La pregunta central es si esa enorme reserva y la posibilidad de distribuirla fueron contempladas en la valuación utilizada para vender la participación estatal. El Gobierno informó que la oferta ganadora superó el precio base de USD 206 millones, pero eso no responde si el precio final reflejaba correctamente la caja, las reservas, la capacidad de generar ganancias y el valor estratégico del control compartido de la principal transportista eléctrica del país.
La cuenta que debe hacerse correctamente
Los USD 165 millones corresponden al dividendo total de Transener, no exclusivamente al grupo Neuss y Genneia.
Citelec posee el 52,65 % de Transener, y el Estado vendió el 50 % que tenía dentro de Citelec. Por lo tanto, el paquete adquirido representa indirectamente alrededor del 26,32 % de Transener. La porción económica del dividendo atribuible a esa participación equivale a aproximadamente $66.743 millones, unos USD 43,5 millones al tipo de cambio mencionado.
Eso representa cerca del 12 % de los USD 356 millones pagados por el consorcio, no dos tercios. Además, para afirmar que ese dinero llegó efectivamente a Edison y Genneia habría que verificar si Citelec lo distribuyó posteriormente a sus propios accionistas.
El resto del dividendo corresponde a Pampa Energía, al Fondo de Garantía de Sustentabilidad de ANSES -que todavía posee directamente aproximadamente el 19,57 % de Transener- y a los accionistas privados que cotizan en Bolsa.
La precisión no elimina el cuestionamiento político.
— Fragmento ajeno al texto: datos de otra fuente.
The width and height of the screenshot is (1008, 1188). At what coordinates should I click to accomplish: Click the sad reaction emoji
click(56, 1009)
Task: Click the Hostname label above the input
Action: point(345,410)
En una sola decisión, la participación comprada quedó asociada económicamente a un dividendo equivalente a más de una décima parte del precio pagado, originado en una reserva conformada cuando el Estado todavía compartía el control.
Tarifazos para los hogares, ganacias para los accionistas
Transener no distribuye electricidad directamente a los hogares: transporta energía en alta tensión y opera aproximadamente el 85,8 % de la red nacional de extra alta tensión. La factura final también incluye generación, distribución e impuestos, por lo que no puede atribuirse todo el aumento de la luz a esta compañía.
Pero Transener forma parte de la cadena que los usuarios pagan. Sus ingresos dependen de tarifas reguladas y durante 2026 continuó recibiendo actualizaciones mensuales vinculadas con el IPC y los precios mayoristas.
Por eso, el contraste permanece: mientras los trabajadores destinan una proporción creciente de sus ingresos a pagar servicios esenciales, una infraestructura estratégica que estaba parcialmente en manos públicas pasó a un consorcio privado integrado por empresarios vinculados al poder. Poco después, la empresa decidió retirar más de $253.000 millones de una reserva que también podría haberse destinado a fortalecer la red o financiar inversiones.
La distribución puede ser legal y estaba contemplada en los estados contables. Lo que falta conocer es si el Estado valuó correctamente ese beneficio antes de vender y por qué no distribuyó previamente la parte de las reservas que le correspondía indirectamente a ENARSA.
No alcanza con responder que ganó la oferta más alta. El Gobierno debería informar qué valuación integral realizó, cuánto pesaban las reservas en esa valuación, si contempló el dividendo posterior y qué compromisos concretos de inversión asumieron los compradores.
Porque mientras pagar la luz se convierte en una dificultad cotidiana para una población cada vez más empobrecida, los grupos empresarios cercanos al poder siguen ampliando su participación en los negocios más estratégicos y rentables del país.